Değirmenci korktu ve söyleneni yaptı.
Ertesi sabah şeytan yine geldi; ama kız ellerini kutsanmış suyla yıkamış ve arınmıştı. Şeytan yine ona yaklaşamayınca değirmenciye bağırdı: "Kes onun ellerini, yoksa ona hiç yaklaşamayacağım!"
Değirmenci çok korktu ve şöyle cevap verdi: "Kendi kızımın ellerini nasıl keserim ben!"
Şeytan tehdit savurdu: "Bunu yapmazsan onun yerine seni alır giderim, çünkü sen bana aitsin artık!"
Değirmenci çok korkarak sözünü tutacağını söyledi. Kızının yanma vararak, "Bak kızım, senin her iki elini kesmezsem şeytan gelip beni alacakmış. Ben de çok korktum ve ona söz vermiş bulundum. Bana yardım et ve sana kötülük ettimse beni affet!" dedi.
"Babacığım, ben senin çocuğunum. Ne istersen onu yap!" diyen kız ellerini uzattı ve onları kestirtti.

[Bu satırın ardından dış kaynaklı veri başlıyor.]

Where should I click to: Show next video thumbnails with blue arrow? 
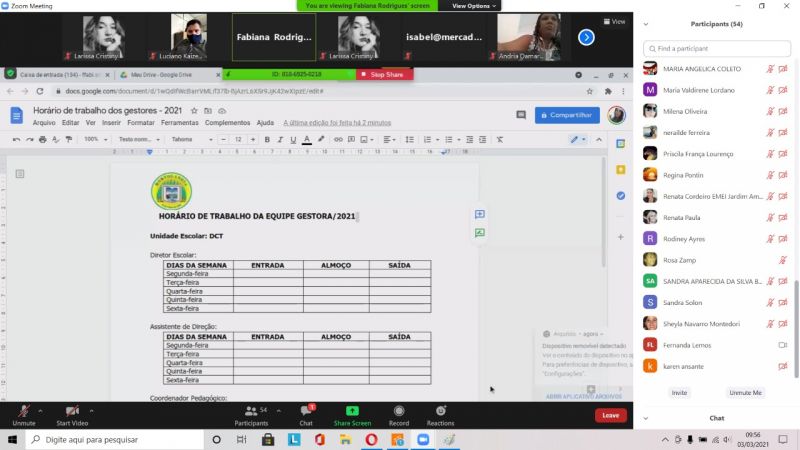pyautogui.click(x=587, y=37)
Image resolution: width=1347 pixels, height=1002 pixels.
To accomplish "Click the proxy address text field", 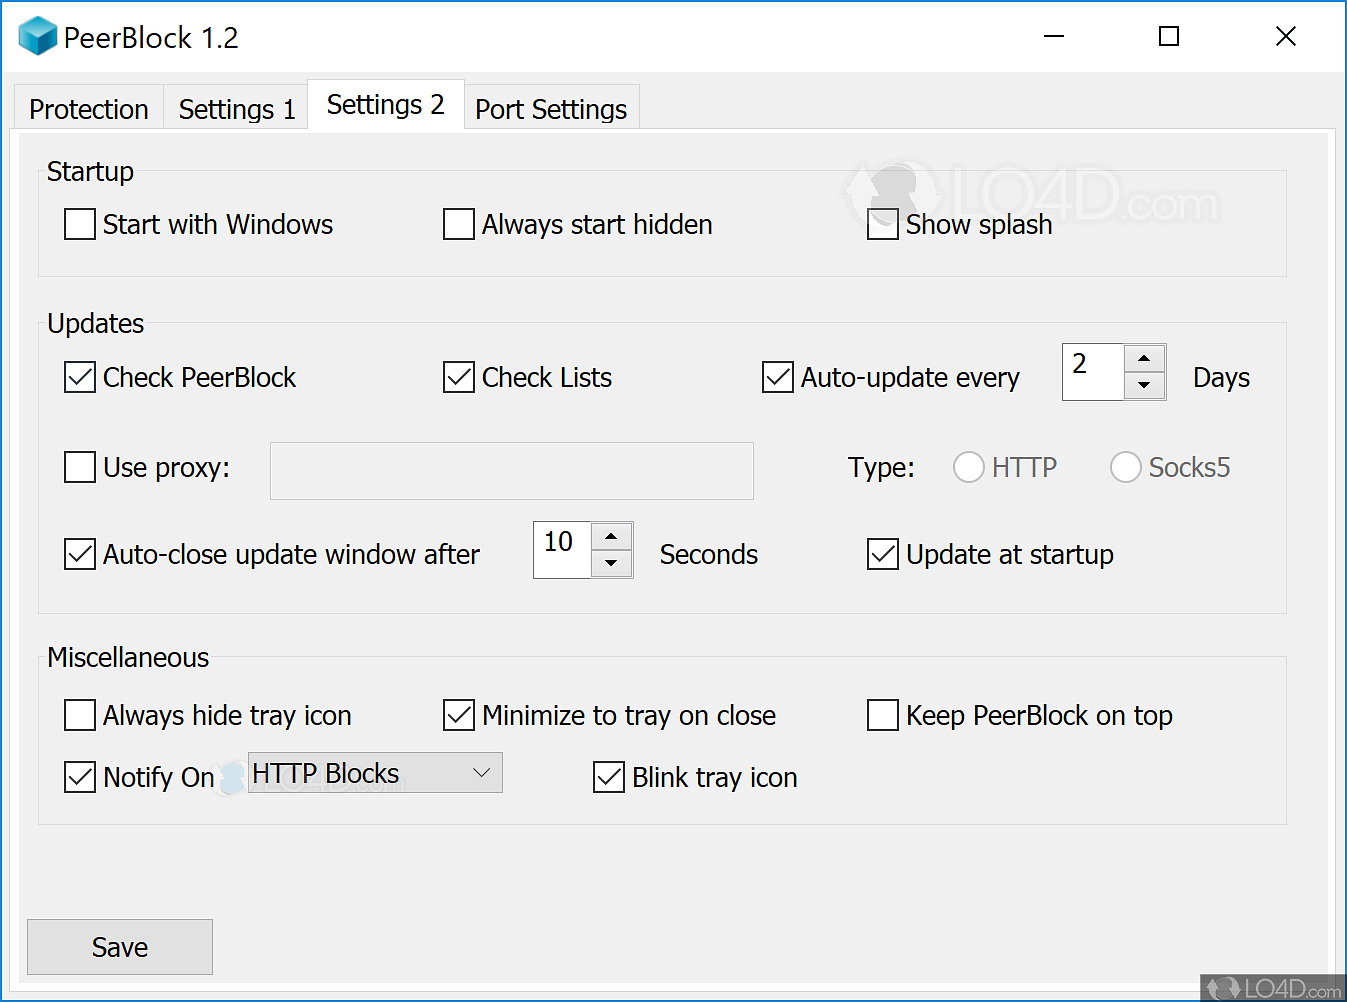I will [511, 471].
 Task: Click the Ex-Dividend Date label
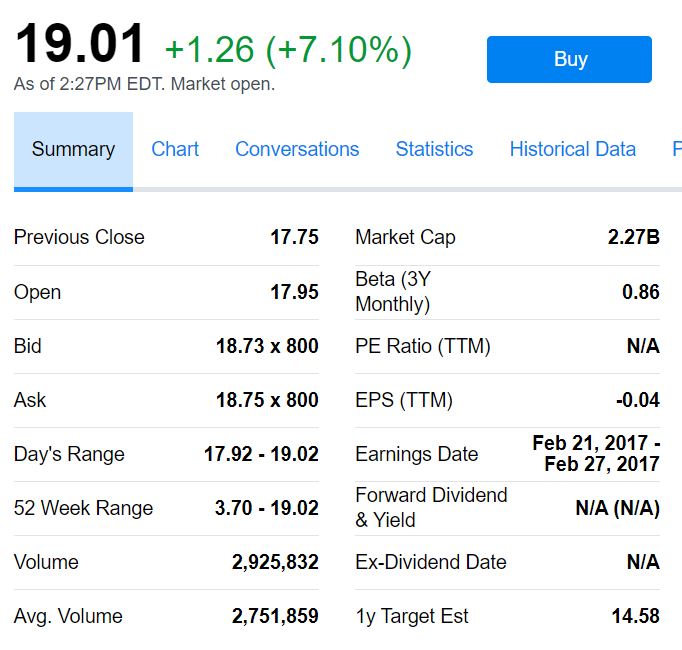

Şeytan üçüncü kez çıkageldi, ama kız o kadar uzun zaman ağlayıp gözyaşı döktü ki, eli yüzü sırılsıklam oldu ve böylelikle arındı!
Bunun üzerine şeytan da yumuşadı ve kızın üzerindeki tüm haklarını kaybetti.
Değirmenci kızına, "Senin sayende çok zengin oldum. Şimdi söyle, sana ne istersen alayım" dedi.
"Ben burada artık duramam, gideceğim. Nasıl olsa bana acıyan çıkar!" diye cevap verdi kız.
Gün ağarırken kesik ellerini sırtına bağlayarak yola çıktı ve gece oluncaya kadar bütün gün yürüdü.
Derken bir saray bahçesine geldi. Ay ışığında bu bahçenin meyve ağaçlarıyla dolu olduğunu gördü. Ama bahçeye giremedi, çünkü bahçenin etrafı suyla çevriliydi. Bütün gün yol aldığı ve ağzına tek bir lokma koymadığı için karnı çok acıkmıştı. "Şu bahçeye girebilsem de biraz meyve yiyip açlığımı gidersem!" diye düşündü. Yere diz çökerek Tanrısına yalvardı.
Derken gökten bir melek inerek ona sudan geçmesi için bir savak yaptı; böylece çimler kurudu ve kız onların üstünden yürüyerek bahçeye girdi. Melek de onunla birlikte geldi.
Kız bir armut ağacı gördü, ama üzerindeki armutlar sayılıydı. Ağaca yaklaştı, açlığını gidermek için armutlardan birini kopardı; daha fazlasını değil!
Bahçıvan bunu gördü, ama kızın yanındaki meleği fark edince kızın cin olduğunu sanarak sustu. Ne birini çağırdı ne de cinle konuştu. Kız da armudu yiyerek karnını doyurduktan sonra bir çalılığa saklandı.
Ertesi sabah kral bahçeye inerek armutları saydı ve armutlardan bir tanesinin eksildiğini gördü. Bahçıvana eksik armudun nerede olduğunu sordu. Ağacın dibine de düşmemişti, ortada yoktu işte!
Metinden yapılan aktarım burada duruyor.